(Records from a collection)
##########
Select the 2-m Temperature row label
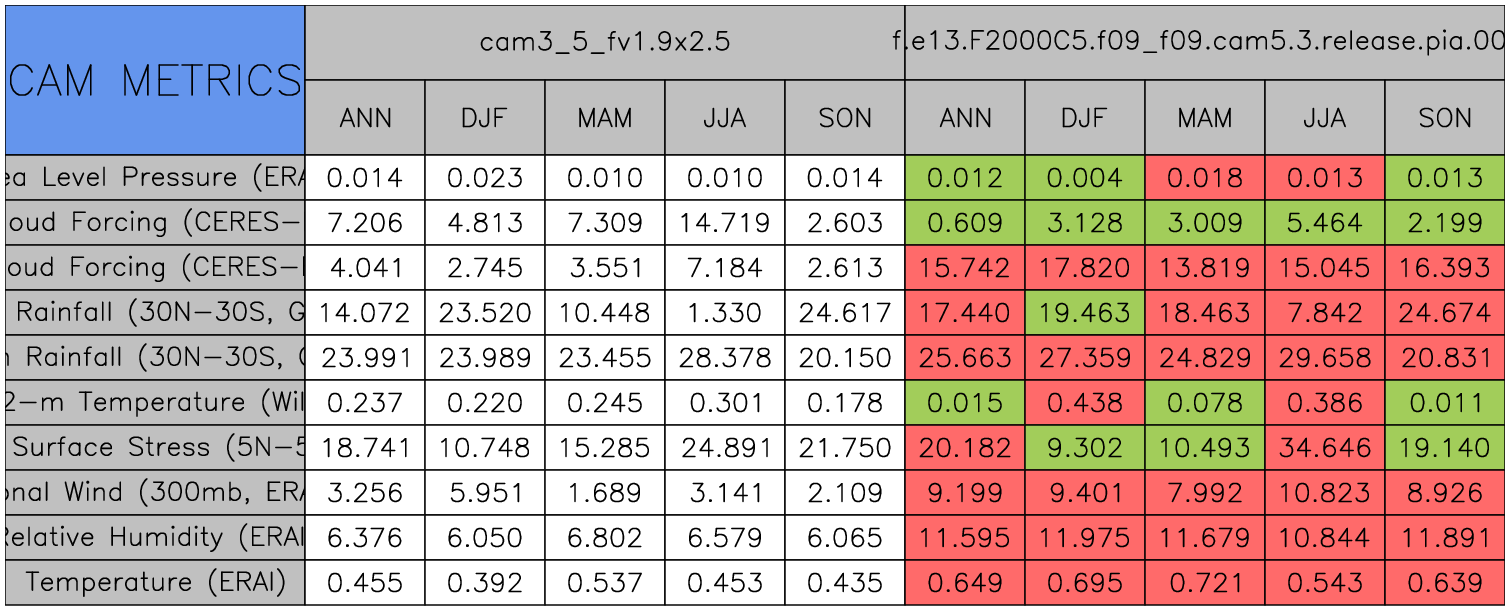The width and height of the screenshot is (1510, 611). coord(154,402)
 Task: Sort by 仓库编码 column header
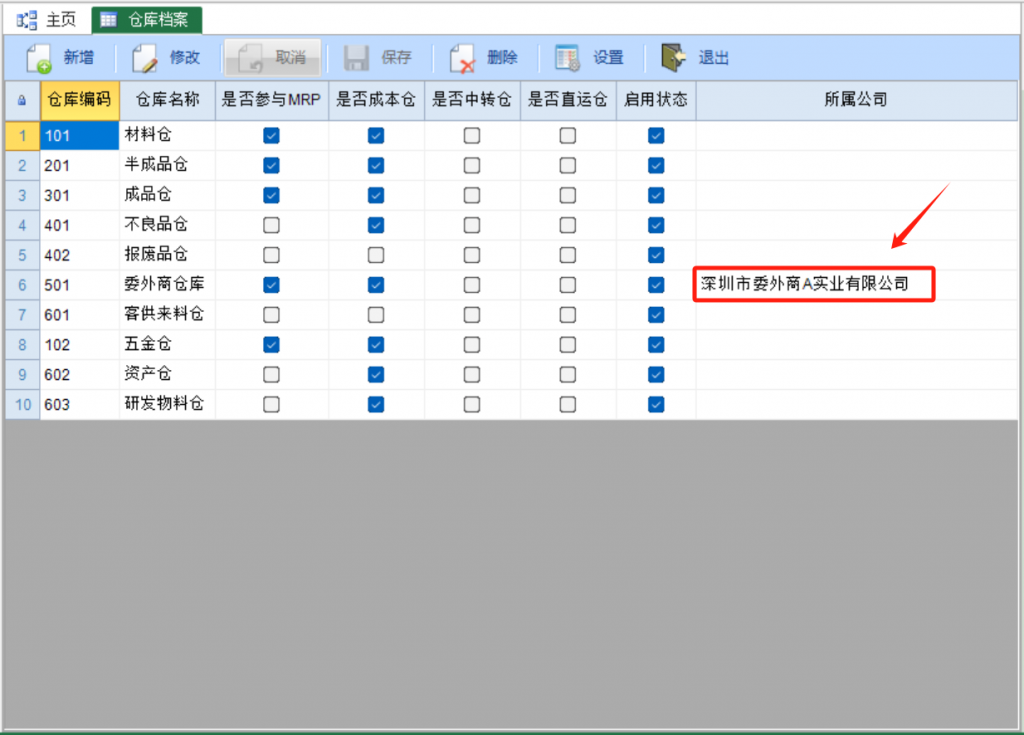click(80, 100)
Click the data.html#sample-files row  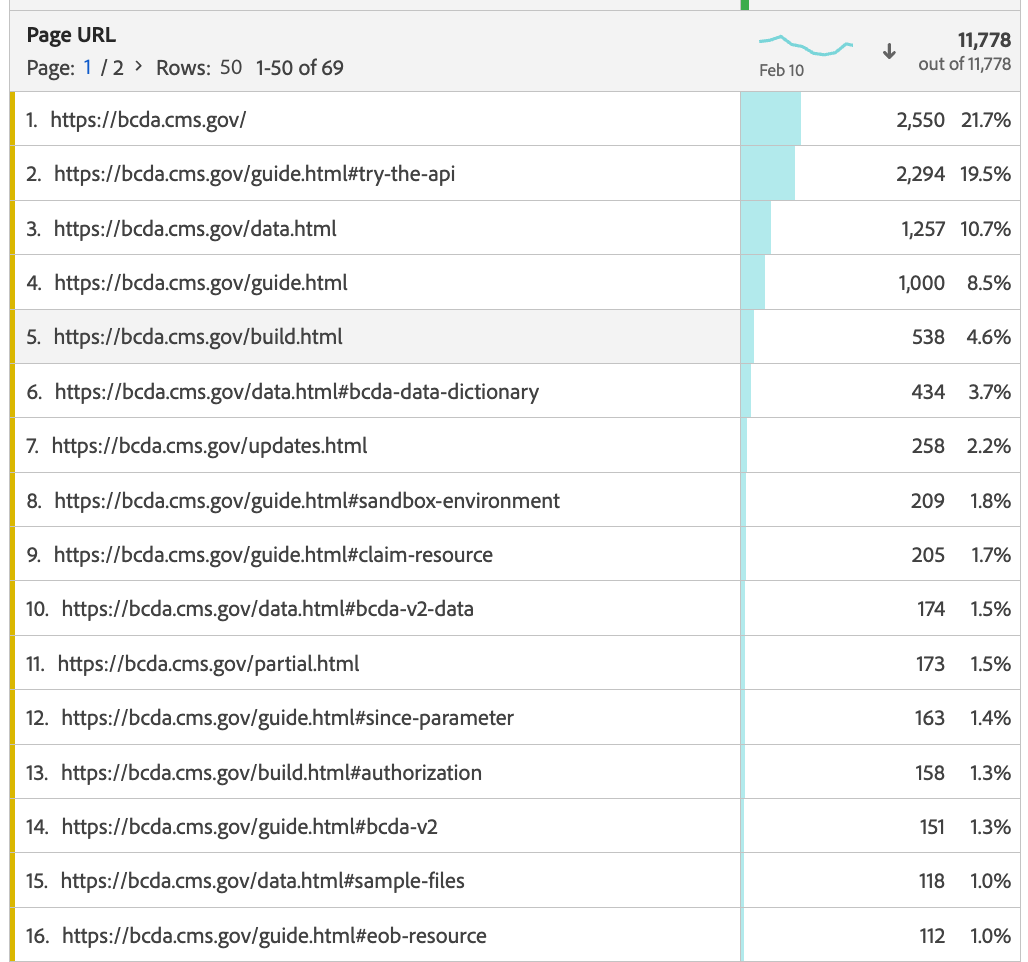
##########
_Exercise instructions_
Rewrite every line of the listing above as a JSON list of strings, one string per line, skipping any blank lines. Leave the pictures out of the result.

_The solution_
[
  "Select the 2-m Temperature row label",
  "The width and height of the screenshot is (1510, 611). coord(154,402)",
  " Task: Sort by 仓库编码 column header",
  "click(80, 100)",
  "Click the data.html#sample-files row  "
]